[[ AVAILABLE RECORDS, beginning ]]

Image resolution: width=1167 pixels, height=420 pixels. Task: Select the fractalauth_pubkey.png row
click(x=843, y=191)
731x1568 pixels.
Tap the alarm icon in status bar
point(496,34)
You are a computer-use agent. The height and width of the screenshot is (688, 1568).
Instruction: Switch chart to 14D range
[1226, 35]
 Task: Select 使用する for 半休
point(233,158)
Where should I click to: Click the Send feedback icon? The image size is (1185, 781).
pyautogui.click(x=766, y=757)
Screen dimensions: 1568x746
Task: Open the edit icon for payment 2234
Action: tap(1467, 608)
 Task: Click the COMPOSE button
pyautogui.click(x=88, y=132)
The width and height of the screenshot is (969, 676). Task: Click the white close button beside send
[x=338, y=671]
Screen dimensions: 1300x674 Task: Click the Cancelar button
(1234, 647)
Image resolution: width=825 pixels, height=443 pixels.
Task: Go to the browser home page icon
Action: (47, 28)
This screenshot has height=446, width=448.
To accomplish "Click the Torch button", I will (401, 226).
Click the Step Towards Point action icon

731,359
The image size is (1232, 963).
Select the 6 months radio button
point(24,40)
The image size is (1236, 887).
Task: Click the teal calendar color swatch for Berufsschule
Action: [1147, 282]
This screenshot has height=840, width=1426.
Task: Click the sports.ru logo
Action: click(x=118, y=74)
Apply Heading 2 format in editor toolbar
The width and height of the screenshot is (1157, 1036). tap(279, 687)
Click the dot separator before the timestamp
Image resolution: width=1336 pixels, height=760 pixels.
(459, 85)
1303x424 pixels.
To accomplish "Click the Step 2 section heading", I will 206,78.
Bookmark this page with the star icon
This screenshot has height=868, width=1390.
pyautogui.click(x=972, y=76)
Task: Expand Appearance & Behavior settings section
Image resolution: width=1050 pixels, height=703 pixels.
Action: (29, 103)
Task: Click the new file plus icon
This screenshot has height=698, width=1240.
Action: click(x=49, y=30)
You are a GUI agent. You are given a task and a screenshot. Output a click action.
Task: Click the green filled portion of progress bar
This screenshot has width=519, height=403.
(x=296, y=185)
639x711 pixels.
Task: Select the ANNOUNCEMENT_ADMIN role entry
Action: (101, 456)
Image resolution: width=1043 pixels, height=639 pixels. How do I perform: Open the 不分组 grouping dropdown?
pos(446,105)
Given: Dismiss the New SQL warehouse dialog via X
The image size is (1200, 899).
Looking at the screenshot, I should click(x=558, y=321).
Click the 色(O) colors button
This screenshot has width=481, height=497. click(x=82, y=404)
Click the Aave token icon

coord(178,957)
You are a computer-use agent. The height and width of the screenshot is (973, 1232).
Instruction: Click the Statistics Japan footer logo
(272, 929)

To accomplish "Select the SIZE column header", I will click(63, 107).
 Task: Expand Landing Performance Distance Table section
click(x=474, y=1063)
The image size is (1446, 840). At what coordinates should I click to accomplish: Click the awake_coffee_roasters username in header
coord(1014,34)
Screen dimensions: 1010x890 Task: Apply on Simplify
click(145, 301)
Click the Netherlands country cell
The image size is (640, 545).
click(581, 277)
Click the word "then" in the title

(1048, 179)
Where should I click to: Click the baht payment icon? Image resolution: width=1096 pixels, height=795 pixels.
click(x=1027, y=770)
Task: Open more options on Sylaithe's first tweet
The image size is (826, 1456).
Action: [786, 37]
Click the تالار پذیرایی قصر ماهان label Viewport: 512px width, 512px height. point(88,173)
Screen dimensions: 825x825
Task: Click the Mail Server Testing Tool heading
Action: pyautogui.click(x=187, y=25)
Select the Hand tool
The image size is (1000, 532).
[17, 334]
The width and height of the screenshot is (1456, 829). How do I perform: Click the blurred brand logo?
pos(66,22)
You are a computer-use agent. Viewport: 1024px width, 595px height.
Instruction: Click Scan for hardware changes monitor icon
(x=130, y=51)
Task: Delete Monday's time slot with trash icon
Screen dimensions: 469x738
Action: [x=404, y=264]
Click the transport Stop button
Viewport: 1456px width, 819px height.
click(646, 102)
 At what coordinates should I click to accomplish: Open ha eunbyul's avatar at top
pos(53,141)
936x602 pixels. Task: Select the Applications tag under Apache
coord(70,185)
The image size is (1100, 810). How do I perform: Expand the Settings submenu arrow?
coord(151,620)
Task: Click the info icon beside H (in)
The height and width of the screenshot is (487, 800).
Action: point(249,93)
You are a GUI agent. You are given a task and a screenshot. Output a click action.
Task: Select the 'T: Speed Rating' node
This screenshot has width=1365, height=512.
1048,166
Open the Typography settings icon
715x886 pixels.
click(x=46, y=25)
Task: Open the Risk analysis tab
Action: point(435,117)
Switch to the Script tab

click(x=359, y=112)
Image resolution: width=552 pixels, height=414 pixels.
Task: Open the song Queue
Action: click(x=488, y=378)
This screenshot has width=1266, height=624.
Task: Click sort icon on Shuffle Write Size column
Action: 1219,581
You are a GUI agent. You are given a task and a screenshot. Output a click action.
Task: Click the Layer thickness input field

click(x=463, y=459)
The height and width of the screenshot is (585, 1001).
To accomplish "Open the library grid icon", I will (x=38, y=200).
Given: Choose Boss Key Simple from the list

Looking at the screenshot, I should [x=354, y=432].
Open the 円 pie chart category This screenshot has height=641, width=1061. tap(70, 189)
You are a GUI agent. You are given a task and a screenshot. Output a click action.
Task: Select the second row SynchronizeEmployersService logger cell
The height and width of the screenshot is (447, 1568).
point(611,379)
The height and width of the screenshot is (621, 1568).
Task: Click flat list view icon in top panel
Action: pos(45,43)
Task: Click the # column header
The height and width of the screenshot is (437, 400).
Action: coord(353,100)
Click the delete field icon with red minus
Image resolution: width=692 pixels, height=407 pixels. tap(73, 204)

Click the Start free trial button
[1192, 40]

[[ AVAILABLE RECORDS, end ]]

- WHAT NEEDS TO BE DONE
Once you have counted the lines above that hold the word "will", report only that total.

- ANSWER SECTION
4